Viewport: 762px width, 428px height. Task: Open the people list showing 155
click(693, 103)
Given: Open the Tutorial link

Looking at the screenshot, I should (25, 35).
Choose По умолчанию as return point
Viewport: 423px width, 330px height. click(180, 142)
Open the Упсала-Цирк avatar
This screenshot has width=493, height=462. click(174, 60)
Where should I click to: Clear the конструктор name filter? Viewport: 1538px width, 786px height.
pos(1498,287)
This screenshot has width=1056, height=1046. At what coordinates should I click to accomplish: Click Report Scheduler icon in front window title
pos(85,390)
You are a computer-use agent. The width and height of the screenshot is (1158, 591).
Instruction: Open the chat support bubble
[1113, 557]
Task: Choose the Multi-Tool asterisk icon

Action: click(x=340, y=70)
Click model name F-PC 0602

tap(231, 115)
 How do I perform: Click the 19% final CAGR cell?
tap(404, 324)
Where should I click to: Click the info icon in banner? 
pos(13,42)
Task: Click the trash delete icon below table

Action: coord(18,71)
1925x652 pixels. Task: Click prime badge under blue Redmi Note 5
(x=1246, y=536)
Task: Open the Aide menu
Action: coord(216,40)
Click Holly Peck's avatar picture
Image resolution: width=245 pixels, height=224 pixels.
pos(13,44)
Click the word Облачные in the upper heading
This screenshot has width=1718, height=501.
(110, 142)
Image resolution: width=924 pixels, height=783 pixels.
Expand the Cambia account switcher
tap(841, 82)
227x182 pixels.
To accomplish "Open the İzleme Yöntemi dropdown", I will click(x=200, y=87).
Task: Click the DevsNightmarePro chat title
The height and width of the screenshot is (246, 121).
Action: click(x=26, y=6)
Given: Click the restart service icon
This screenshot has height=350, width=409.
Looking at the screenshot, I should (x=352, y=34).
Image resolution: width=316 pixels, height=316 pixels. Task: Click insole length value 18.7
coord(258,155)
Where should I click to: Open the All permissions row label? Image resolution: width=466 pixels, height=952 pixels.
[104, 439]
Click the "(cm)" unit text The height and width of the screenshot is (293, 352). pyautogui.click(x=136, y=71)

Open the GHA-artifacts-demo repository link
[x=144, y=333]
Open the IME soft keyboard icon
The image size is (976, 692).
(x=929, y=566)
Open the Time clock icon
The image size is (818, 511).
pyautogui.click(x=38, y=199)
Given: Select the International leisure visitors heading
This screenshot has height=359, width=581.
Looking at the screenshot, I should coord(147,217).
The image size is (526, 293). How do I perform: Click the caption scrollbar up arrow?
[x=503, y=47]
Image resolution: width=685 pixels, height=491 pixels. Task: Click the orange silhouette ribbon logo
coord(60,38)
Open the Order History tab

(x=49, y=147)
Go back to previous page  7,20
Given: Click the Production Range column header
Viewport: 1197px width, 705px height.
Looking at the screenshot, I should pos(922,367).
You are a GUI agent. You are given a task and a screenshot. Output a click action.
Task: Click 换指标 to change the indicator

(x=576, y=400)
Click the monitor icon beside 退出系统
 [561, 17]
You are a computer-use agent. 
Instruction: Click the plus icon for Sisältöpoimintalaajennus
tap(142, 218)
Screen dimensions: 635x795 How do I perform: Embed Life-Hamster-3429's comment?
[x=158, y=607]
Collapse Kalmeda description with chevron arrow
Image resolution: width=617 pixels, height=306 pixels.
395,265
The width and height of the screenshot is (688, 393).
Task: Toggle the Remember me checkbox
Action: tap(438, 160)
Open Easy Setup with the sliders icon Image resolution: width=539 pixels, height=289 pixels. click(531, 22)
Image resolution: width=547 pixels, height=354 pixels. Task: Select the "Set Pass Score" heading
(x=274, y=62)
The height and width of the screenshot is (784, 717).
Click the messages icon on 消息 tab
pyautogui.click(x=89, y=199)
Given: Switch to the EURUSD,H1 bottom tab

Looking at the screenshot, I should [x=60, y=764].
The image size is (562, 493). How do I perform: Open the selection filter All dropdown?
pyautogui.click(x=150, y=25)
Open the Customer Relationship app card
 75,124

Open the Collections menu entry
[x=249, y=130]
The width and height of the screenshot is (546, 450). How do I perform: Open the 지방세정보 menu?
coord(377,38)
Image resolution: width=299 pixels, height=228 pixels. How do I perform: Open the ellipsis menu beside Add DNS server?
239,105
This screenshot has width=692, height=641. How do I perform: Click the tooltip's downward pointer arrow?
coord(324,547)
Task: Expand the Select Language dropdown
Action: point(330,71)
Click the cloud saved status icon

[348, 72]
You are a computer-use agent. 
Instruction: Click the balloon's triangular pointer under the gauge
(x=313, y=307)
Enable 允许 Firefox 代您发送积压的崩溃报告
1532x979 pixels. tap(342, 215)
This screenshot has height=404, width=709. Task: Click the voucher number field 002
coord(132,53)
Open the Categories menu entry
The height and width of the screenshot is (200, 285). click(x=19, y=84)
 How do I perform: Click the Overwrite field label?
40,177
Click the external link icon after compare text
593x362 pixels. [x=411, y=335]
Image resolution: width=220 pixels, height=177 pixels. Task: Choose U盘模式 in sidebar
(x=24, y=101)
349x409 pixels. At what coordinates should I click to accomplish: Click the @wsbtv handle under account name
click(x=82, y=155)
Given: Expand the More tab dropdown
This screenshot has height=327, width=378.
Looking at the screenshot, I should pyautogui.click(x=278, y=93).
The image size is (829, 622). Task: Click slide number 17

▸ **Work instruction**:
Pull out every line holding "agent" from the records above, and copy it.

▸ **Your response**:
You are a computer-use agent. The width and height of the screenshot is (1158, 591).
You are a GUI agent. You are given a task and a screenshot. Output a click action.
You are a computer-use agent. 
You are a computer-use agent. 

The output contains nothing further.